L'Ouganda fait partie des pays où le paiement de la dot reste une institution. Il semble inimaginable que la famille du marié ne verse pas de l'argent ou n'offre pas des biens à la famille de l'épouse. A l'inverse, le divorce n'était jusqu'ici possible que si cette somme ou son équivalent étaient restitués.
Cela fait plusieurs années que cette pratique est dénoncée par l'ONG ougandaise Mifumi. Car selon cette organisation, le paiement de la dot « réduit la femme à du bétail, à une chose que l'on possède et qui peut être achetée ou échangée contre de la marchandise ».
Selon Mifumi, le système de la dot et de son nécessaire remboursement favorise les violences conjugales. Car, si elle n'a pas les moyens de rembourser sa belle-famille, une épouse maltraitée ne peut échapper à son mari.

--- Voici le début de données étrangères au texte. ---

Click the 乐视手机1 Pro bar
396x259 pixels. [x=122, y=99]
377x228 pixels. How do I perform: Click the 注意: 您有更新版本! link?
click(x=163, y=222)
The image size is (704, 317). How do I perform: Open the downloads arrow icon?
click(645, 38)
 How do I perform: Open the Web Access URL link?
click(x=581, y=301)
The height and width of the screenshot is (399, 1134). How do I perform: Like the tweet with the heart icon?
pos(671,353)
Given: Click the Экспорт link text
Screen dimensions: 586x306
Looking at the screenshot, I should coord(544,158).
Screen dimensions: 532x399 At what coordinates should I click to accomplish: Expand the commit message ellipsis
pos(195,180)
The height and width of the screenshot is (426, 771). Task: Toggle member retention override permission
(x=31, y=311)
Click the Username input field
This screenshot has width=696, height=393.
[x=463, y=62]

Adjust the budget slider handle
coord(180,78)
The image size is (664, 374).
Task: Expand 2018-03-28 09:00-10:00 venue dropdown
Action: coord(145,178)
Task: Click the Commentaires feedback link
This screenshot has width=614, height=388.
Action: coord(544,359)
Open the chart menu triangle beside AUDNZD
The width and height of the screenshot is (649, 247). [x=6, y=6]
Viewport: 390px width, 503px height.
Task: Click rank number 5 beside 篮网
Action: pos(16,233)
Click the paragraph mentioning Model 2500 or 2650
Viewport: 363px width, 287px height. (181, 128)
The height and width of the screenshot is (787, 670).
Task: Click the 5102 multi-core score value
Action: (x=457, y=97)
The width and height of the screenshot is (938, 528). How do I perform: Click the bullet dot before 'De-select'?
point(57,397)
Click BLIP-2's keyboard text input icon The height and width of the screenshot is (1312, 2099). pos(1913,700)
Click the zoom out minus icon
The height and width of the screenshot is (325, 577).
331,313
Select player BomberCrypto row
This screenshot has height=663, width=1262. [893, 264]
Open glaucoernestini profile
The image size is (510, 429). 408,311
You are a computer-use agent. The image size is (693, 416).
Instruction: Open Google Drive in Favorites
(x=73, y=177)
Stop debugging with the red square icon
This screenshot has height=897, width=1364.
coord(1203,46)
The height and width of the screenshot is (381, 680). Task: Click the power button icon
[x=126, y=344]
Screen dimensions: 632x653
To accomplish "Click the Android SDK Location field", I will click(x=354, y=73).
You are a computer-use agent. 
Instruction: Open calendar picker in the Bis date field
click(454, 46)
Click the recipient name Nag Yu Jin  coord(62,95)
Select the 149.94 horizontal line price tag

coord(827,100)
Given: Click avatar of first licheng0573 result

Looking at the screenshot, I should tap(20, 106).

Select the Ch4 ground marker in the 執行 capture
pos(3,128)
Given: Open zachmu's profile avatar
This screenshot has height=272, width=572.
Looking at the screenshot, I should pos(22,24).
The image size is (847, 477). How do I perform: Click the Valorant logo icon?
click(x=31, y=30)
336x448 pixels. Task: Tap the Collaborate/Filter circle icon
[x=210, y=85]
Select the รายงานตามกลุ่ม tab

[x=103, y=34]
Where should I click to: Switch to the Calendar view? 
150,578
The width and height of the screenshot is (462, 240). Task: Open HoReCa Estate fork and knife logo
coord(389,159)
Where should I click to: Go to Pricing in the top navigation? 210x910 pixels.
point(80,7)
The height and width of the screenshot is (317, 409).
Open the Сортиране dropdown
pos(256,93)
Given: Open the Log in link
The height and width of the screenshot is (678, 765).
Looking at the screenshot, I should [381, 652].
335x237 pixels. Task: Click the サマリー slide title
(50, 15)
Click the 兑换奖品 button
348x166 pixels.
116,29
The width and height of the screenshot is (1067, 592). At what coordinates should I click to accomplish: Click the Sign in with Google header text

En 2007, Mifumi avait saisi la Cour constitutionnelle ougandaise pour demander que l'acceptation du divorce ne soit pas soumise au paiement de la dot. Sa demande a été dans un premier temps rejetée, mais l'ONG a décidé de faire appel devant la Cour suprême.
Cette dernière instance a estimé que l'obligation de rembourser la belle famille était inconstitutionnelle. « Le remboursement met la dignité de la femme en péril », a même estimé le président de la Cour suprême, Bart Katureebe, dans les colonnes du quotidien Daily Monitor.